Under the CFPB’s rule, credit unions will retain the discretion and ability to initiate foreclosure if the borrower:
- Has abandoned the property;
- Is more than 120 days behind on their mortgage payments and has not responded to specific required outreach from the mortgage servicer for 90 days; or
- Has submitted a complete loss mitigation application and been evaluated for options other than foreclosure and there are none available.
These protections only apply to loans that became more than 120 days delinquent after March 1, 2020 and where the statute of limitations expires on or after Jan. 1, 2022.
These procedural protections only apply to first notice or first filings to initiate foreclosures between the effective date of August 31, 2021 and the sunset date of January 1, 2022.

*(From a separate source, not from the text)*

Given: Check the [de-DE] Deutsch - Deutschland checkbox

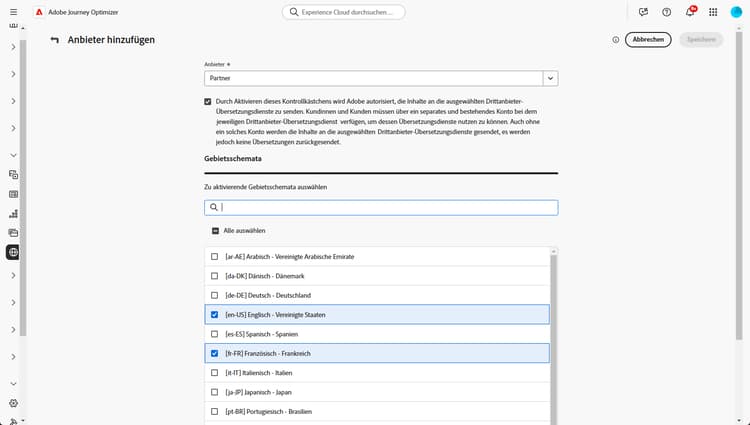Looking at the screenshot, I should point(214,295).
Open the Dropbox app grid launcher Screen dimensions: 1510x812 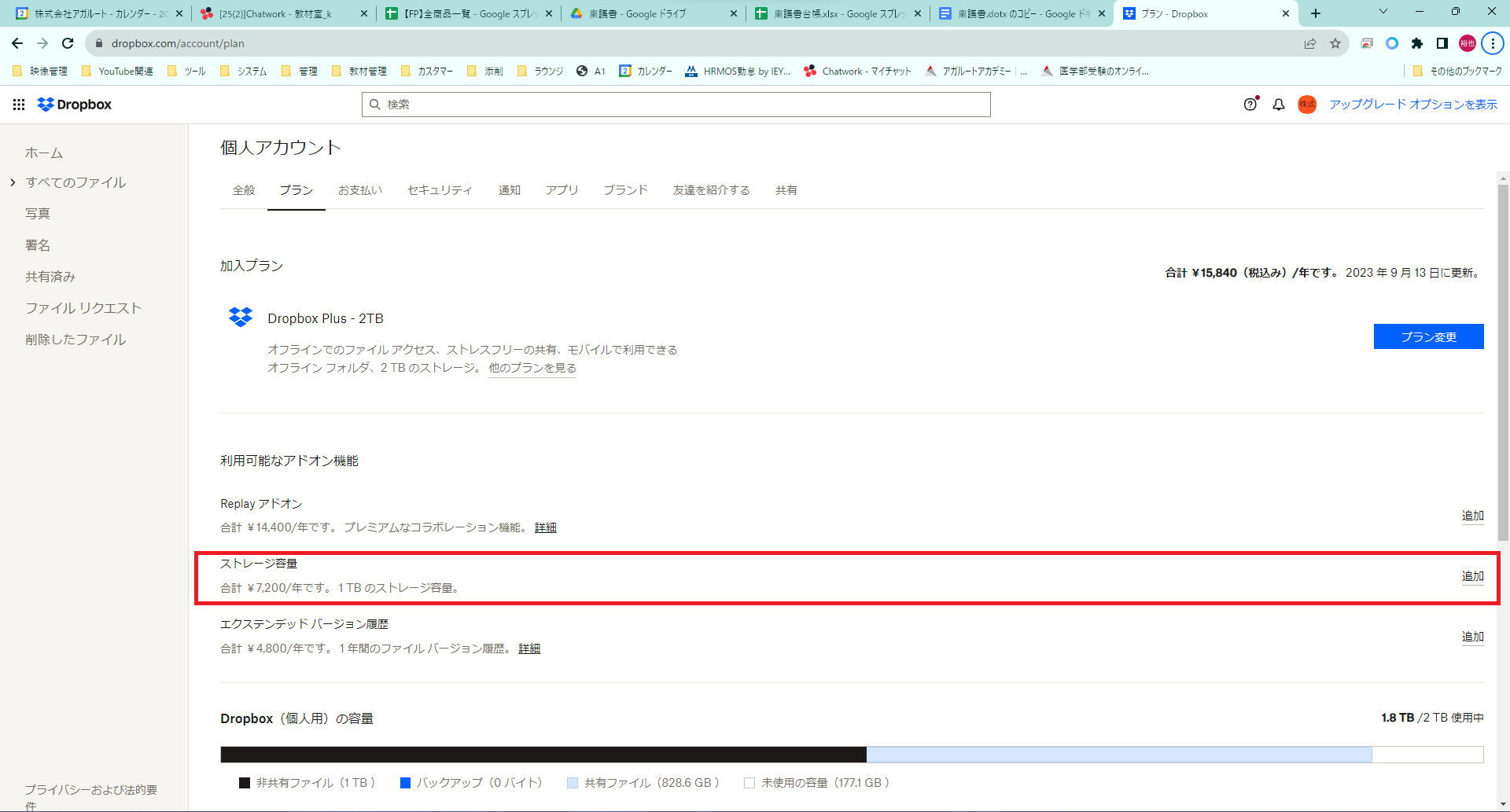coord(19,105)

The rule also finalized other mortgage servicing protections related to borrowers exiting forbearance including CUNA-sought clarity regarding live contact. The rule becomes effective August 31, but a servicer may voluntarily take certain actions discussed in the 2021 Rule before this date for certain provisions.
Additionally, the Bureau does not intend to take supervisory or enforcement action against servicers that offer a borrower a streamlined loan modification based on an incomplete application prior to that date, so long as the modification meets the criteria outlined in the 2021 rule.